来自数据源的条目:
######

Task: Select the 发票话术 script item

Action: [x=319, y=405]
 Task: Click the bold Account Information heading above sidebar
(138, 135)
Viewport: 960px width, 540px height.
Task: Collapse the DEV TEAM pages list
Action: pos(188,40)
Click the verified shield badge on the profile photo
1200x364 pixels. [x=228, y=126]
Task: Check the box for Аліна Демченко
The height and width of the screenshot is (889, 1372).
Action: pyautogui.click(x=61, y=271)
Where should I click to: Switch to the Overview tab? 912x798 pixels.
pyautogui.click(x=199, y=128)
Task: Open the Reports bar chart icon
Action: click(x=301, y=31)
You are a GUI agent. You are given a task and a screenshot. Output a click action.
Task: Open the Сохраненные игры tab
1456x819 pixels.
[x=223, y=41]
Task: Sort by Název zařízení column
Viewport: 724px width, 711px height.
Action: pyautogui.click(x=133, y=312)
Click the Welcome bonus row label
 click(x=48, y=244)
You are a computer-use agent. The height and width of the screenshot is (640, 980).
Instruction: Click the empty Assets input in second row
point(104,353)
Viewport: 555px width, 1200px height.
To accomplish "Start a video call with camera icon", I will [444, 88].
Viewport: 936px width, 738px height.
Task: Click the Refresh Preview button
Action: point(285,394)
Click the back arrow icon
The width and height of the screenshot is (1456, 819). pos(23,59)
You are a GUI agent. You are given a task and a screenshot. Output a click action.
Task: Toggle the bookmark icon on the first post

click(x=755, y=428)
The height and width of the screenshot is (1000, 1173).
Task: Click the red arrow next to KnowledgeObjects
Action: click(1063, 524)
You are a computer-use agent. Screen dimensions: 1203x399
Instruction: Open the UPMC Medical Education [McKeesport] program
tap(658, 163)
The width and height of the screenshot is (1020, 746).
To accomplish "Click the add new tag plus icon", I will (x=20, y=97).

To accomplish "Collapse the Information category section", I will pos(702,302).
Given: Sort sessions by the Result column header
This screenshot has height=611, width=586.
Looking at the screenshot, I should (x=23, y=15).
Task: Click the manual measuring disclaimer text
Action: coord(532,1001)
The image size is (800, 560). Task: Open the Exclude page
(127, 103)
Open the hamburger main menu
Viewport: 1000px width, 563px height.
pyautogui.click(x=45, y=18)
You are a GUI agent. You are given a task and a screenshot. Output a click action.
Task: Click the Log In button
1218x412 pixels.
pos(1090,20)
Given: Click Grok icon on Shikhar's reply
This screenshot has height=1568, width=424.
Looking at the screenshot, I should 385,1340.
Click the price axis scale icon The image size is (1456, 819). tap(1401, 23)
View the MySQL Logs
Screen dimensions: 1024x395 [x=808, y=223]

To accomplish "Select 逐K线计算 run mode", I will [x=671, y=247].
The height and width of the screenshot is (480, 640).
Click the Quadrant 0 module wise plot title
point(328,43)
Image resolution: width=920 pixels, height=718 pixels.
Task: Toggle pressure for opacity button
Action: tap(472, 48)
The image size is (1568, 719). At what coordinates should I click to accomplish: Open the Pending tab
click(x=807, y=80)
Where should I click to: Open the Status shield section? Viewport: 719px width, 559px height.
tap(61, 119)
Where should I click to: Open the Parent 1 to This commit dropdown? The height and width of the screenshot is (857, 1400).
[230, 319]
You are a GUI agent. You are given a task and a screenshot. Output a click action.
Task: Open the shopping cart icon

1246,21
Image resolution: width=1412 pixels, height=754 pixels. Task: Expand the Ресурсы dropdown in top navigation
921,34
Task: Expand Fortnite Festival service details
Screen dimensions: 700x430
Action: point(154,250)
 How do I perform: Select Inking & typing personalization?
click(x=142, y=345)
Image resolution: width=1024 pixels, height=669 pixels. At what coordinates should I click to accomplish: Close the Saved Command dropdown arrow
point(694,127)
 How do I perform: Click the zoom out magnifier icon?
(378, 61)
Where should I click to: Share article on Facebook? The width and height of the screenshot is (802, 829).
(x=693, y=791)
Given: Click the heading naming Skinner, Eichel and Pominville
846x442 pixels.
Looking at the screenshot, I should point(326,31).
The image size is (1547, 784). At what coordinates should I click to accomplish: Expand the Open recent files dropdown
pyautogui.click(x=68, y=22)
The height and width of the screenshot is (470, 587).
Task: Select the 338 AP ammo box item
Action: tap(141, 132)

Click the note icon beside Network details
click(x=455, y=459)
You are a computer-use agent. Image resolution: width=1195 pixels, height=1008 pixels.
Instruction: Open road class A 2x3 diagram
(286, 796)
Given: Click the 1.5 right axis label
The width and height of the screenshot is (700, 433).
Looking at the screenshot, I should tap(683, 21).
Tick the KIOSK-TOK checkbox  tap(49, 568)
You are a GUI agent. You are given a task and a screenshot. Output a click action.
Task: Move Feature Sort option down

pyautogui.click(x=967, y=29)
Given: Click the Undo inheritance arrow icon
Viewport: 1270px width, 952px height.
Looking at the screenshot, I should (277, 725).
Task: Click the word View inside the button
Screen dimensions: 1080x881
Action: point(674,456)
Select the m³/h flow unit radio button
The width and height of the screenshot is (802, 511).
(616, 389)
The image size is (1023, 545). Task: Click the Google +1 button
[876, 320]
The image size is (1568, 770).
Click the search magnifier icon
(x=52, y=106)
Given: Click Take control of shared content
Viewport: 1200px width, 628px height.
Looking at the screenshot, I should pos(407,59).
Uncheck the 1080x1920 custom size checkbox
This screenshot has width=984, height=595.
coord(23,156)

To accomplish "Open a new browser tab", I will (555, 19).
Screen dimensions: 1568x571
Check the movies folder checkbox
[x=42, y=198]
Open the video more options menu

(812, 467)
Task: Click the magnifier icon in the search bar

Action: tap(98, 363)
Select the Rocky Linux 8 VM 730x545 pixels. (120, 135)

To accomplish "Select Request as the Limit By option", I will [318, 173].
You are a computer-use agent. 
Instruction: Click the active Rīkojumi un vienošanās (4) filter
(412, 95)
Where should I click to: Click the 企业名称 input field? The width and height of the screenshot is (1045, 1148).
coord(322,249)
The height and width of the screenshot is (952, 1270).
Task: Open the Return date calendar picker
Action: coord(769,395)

######

# [任务要求]
把上面列表中的全部各行改写成 Markdown 表格，设“序号”和“内容”两列，每行一个编号，空行略去不计。

# [回答]
| 序号 | 内容 |
|---|---|
| 1 | Task: Select the 发票话术 script item |
| 2 | Action: [x=319, y=405] |
| 3 |  Task: Click the bold Account Information heading above sidebar |
| 4 | (138, 135) |
| 5 | Viewport: 960px width, 540px height. |
| 6 | Task: Collapse the DEV TEAM pages list |
| 7 | Action: pos(188,40) |
| 8 | Click the verified shield badge on the profile photo |
| 9 | 1200x364 pixels. [x=228, y=126] |
| 10 | Task: Check the box for Аліна Демченко |
| 11 | The height and width of the screenshot is (889, 1372). |
| 12 | Action: pyautogui.click(x=61, y=271) |
| 13 | Where should I click to: Switch to the Overview tab? 912x798 pixels. |
| 14 | pyautogui.click(x=199, y=128) |
| 15 | Task: Open the Reports bar chart icon |
| 16 | Action: click(x=301, y=31) |
| 17 | You are a GUI agent. You are given a task and a screenshot. Output a click action. |
| 18 | Task: Open the Сохраненные игры tab |
| 19 | 1456x819 pixels. |
| 20 | [x=223, y=41] |
| 21 | Task: Sort by Název zařízení column |
| 22 | Viewport: 724px width, 711px height. |
| 23 | Action: pyautogui.click(x=133, y=312) |
| 24 | Click the Welcome bonus row label |
| 25 |  click(x=48, y=244) |
| 26 | You are a computer-use agent. The height and width of the screenshot is (640, 980). |
| 27 | Instruction: Click the empty Assets input in second row |
| 28 | point(104,353) |
| 29 | Viewport: 555px width, 1200px height. |
| 30 | To accomplish "Start a video call with camera icon", I will [444, 88]. |
| 31 | Viewport: 936px width, 738px height. |
| 32 | Task: Click the Refresh Preview button |
| 33 | Action: point(285,394) |
| 34 | Click the back arrow icon |
| 35 | The width and height of the screenshot is (1456, 819). pos(23,59) |
| 36 | You are a GUI agent. You are given a task and a screenshot. Output a click action. |
| 37 | Task: Toggle the bookmark icon on the first post |
| 38 | click(x=755, y=428) |
| 39 | The height and width of the screenshot is (1000, 1173). |
| 40 | Task: Click the red arrow next to KnowledgeObjects |
| 41 | Action: click(1063, 524) |
| 42 | You are a computer-use agent. Screen dimensions: 1203x399 |
| 43 | Instruction: Open the UPMC Medical Education [McKeesport] program |
| 44 | tap(658, 163) |
| 45 | The width and height of the screenshot is (1020, 746). |
| 46 | To accomplish "Click the add new tag plus icon", I will (x=20, y=97). |
| 47 | To accomplish "Collapse the Information category section", I will pos(702,302). |
| 48 | Given: Sort sessions by the Result column header |
| 49 | This screenshot has height=611, width=586. |
| 50 | Looking at the screenshot, I should (x=23, y=15). |
| 51 | Task: Click the manual measuring disclaimer text |
| 52 | Action: coord(532,1001) |
| 53 | The image size is (800, 560). Task: Open the Exclude page |
| 54 | (127, 103) |
| 55 | Open the hamburger main menu |
| 56 | Viewport: 1000px width, 563px height. |
| 57 | pyautogui.click(x=45, y=18) |
| 58 | You are a GUI agent. You are given a task and a screenshot. Output a click action. |
| 59 | Task: Click the Log In button |
| 60 | 1218x412 pixels. |
| 61 | pos(1090,20) |
| 62 | Given: Click Grok icon on Shikhar's reply |
| 63 | This screenshot has height=1568, width=424. |
| 64 | Looking at the screenshot, I should 385,1340. |
| 65 | Click the price axis scale icon The image size is (1456, 819). tap(1401, 23) |
| 66 | View the MySQL Logs |
| 67 | Screen dimensions: 1024x395 [x=808, y=223] |
| 68 | To accomplish "Select 逐K线计算 run mode", I will [x=671, y=247]. |
| 69 | The height and width of the screenshot is (480, 640). |
| 70 | Click the Quadrant 0 module wise plot title |
| 71 | point(328,43) |
| 72 | Image resolution: width=920 pixels, height=718 pixels. |
| 73 | Task: Toggle pressure for opacity button |
| 74 | Action: tap(472, 48) |
| 75 | The image size is (1568, 719). At what coordinates should I click to accomplish: Open the Pending tab |
| 76 | click(x=807, y=80) |
| 77 | Where should I click to: Open the Status shield section? Viewport: 719px width, 559px height. |
| 78 | tap(61, 119) |
| 79 | Where should I click to: Open the Parent 1 to This commit dropdown? The height and width of the screenshot is (857, 1400). |
| 80 | [230, 319] |
| 81 | You are a GUI agent. You are given a task and a screenshot. Output a click action. |
| 82 | Task: Open the shopping cart icon |
| 83 | 1246,21 |
| 84 | Image resolution: width=1412 pixels, height=754 pixels. Task: Expand the Ресурсы dropdown in top navigation |
| 85 | 921,34 |
| 86 | Task: Expand Fortnite Festival service details |
| 87 | Screen dimensions: 700x430 |
| 88 | Action: point(154,250) |
| 89 |  How do I perform: Select Inking & typing personalization? |
| 90 | click(x=142, y=345) |
| 91 | Image resolution: width=1024 pixels, height=669 pixels. At what coordinates should I click to accomplish: Close the Saved Command dropdown arrow |
| 92 | point(694,127) |
| 93 |  How do I perform: Click the zoom out magnifier icon? |
| 94 | (378, 61) |
| 95 | Where should I click to: Share article on Facebook? The width and height of the screenshot is (802, 829). |
| 96 | (x=693, y=791) |
| 97 | Given: Click the heading naming Skinner, Eichel and Pominville |
| 98 | 846x442 pixels. |
| 99 | Looking at the screenshot, I should point(326,31). |
| 100 | The image size is (1547, 784). At what coordinates should I click to accomplish: Expand the Open recent files dropdown |
| 101 | pyautogui.click(x=68, y=22) |
| 102 | The height and width of the screenshot is (470, 587). |
| 103 | Task: Select the 338 AP ammo box item |
| 104 | Action: tap(141, 132) |
| 105 | Click the note icon beside Network details |
| 106 | click(x=455, y=459) |
| 107 | You are a computer-use agent. Image resolution: width=1195 pixels, height=1008 pixels. |
| 108 | Instruction: Open road class A 2x3 diagram |
| 109 | (286, 796) |
| 110 | Given: Click the 1.5 right axis label |
| 111 | The width and height of the screenshot is (700, 433). |
| 112 | Looking at the screenshot, I should tap(683, 21). |
| 113 | Tick the KIOSK-TOK checkbox  tap(49, 568) |
| 114 | You are a GUI agent. You are given a task and a screenshot. Output a click action. |
| 115 | Task: Move Feature Sort option down |
| 116 | pyautogui.click(x=967, y=29) |
| 117 | Given: Click the Undo inheritance arrow icon |
| 118 | Viewport: 1270px width, 952px height. |
| 119 | Looking at the screenshot, I should (277, 725). |
| 120 | Task: Click the word View inside the button |
| 121 | Screen dimensions: 1080x881 |
| 122 | Action: point(674,456) |
| 123 | Select the m³/h flow unit radio button |
| 124 | The width and height of the screenshot is (802, 511). |
| 125 | (616, 389) |
| 126 | The image size is (1023, 545). Task: Click the Google +1 button |
| 127 | [876, 320] |
| 128 | The image size is (1568, 770). |
| 129 | Click the search magnifier icon |
| 130 | (x=52, y=106) |
| 131 | Given: Click Take control of shared content |
| 132 | Viewport: 1200px width, 628px height. |
| 133 | Looking at the screenshot, I should pos(407,59). |
| 134 | Uncheck the 1080x1920 custom size checkbox |
| 135 | This screenshot has width=984, height=595. |
| 136 | coord(23,156) |
| 137 | To accomplish "Open a new browser tab", I will (555, 19). |
| 138 | Screen dimensions: 1568x571 |
| 139 | Check the movies folder checkbox |
| 140 | [x=42, y=198] |
| 141 | Open the video more options menu |
| 142 | (812, 467) |
| 143 | Task: Click the magnifier icon in the search bar |
| 144 | Action: tap(98, 363) |
| 145 | Select the Rocky Linux 8 VM 730x545 pixels. (120, 135) |
| 146 | To accomplish "Select Request as the Limit By option", I will [318, 173]. |
| 147 | You are a computer-use agent.  |
| 148 | Instruction: Click the active Rīkojumi un vienošanās (4) filter |
| 149 | (412, 95) |
| 150 | Where should I click to: Click the 企业名称 input field? The width and height of the screenshot is (1045, 1148). |
| 151 | coord(322,249) |
| 152 | The height and width of the screenshot is (952, 1270). |
| 153 | Task: Open the Return date calendar picker |
| 154 | Action: coord(769,395) |